### WHAT YOU SHOULD DO
Rewrite the records from the line containing "You are a computer-use agent." through the end of the records, changing "Increase" to "Decrease" and keeping everything else the same. Omit the pictures from your answer.

### DATA SHOWN

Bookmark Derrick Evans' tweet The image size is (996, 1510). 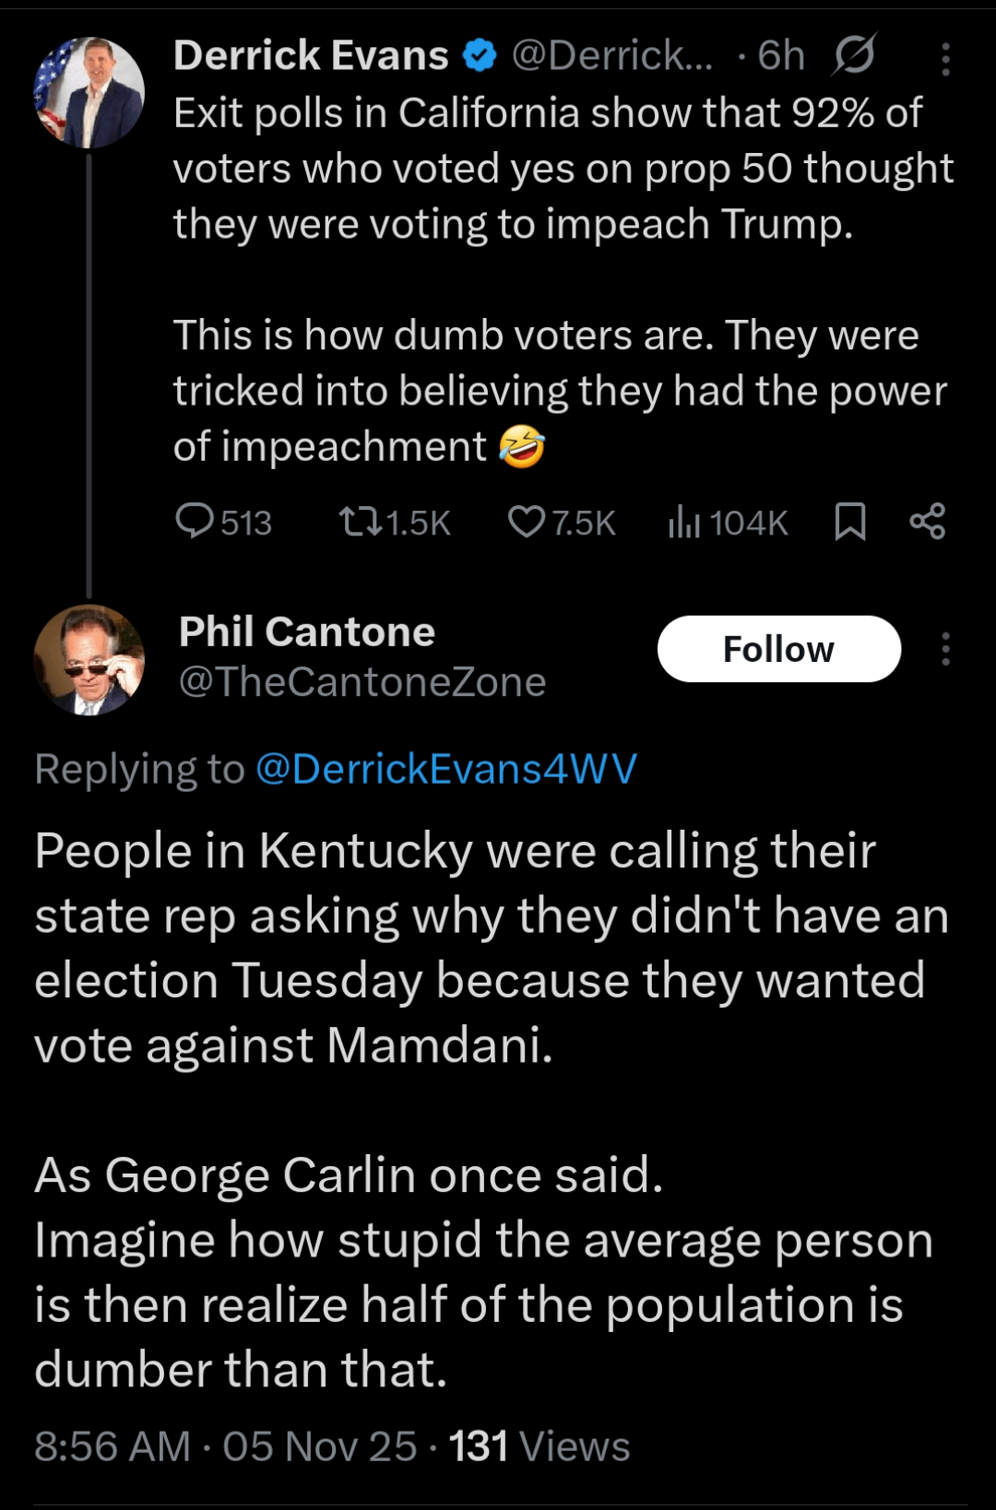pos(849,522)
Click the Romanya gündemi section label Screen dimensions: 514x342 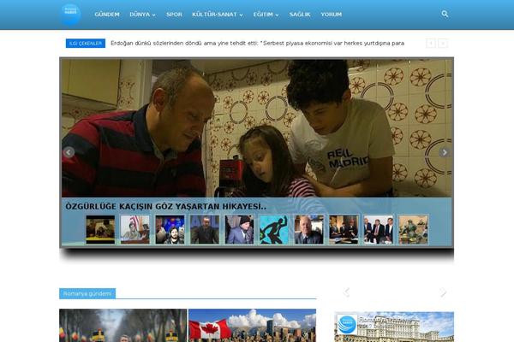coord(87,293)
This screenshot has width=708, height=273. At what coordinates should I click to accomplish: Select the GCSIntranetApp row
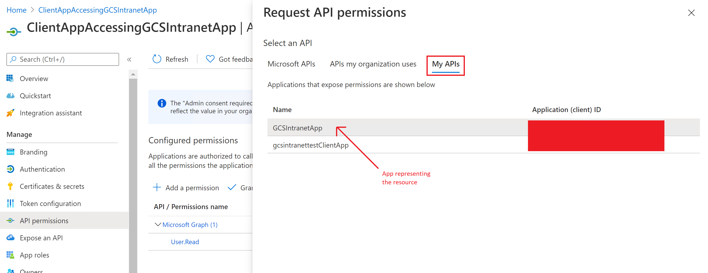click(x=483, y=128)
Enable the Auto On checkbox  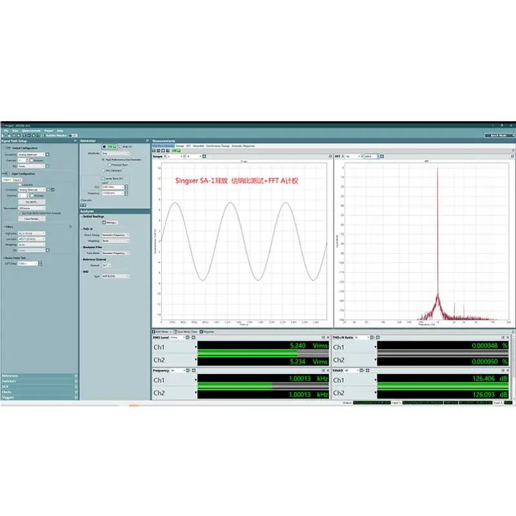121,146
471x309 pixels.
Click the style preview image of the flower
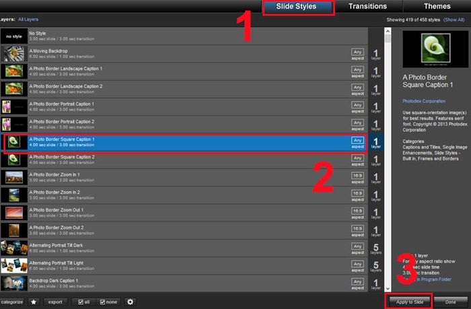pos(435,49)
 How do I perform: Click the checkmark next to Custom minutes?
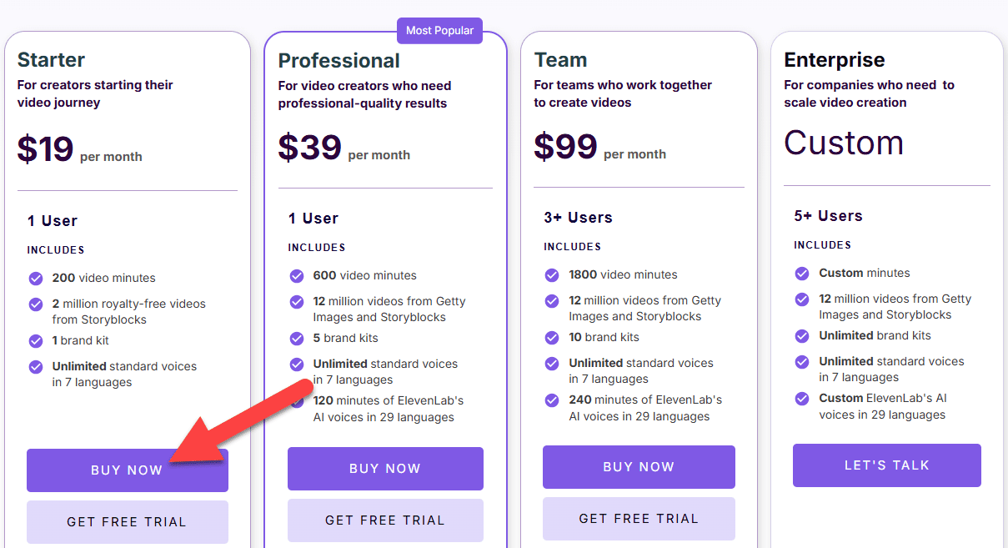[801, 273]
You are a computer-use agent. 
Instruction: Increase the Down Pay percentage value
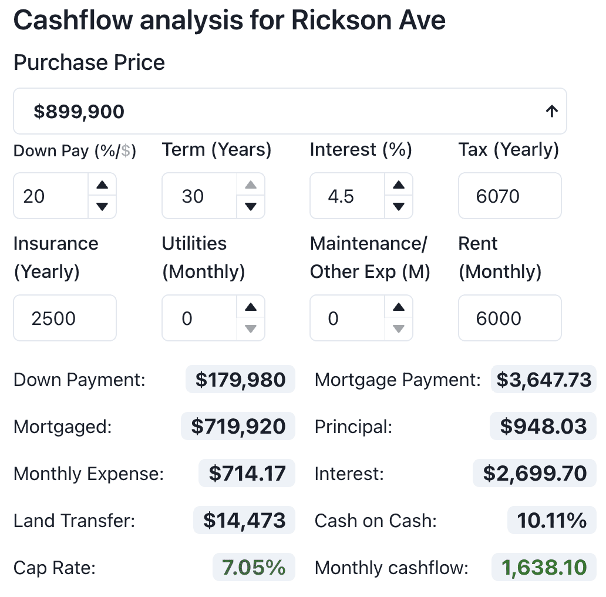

### FULL SOLUTION
You are a computer-use agent. 
Instruction: Decrease the Down Pay percentage value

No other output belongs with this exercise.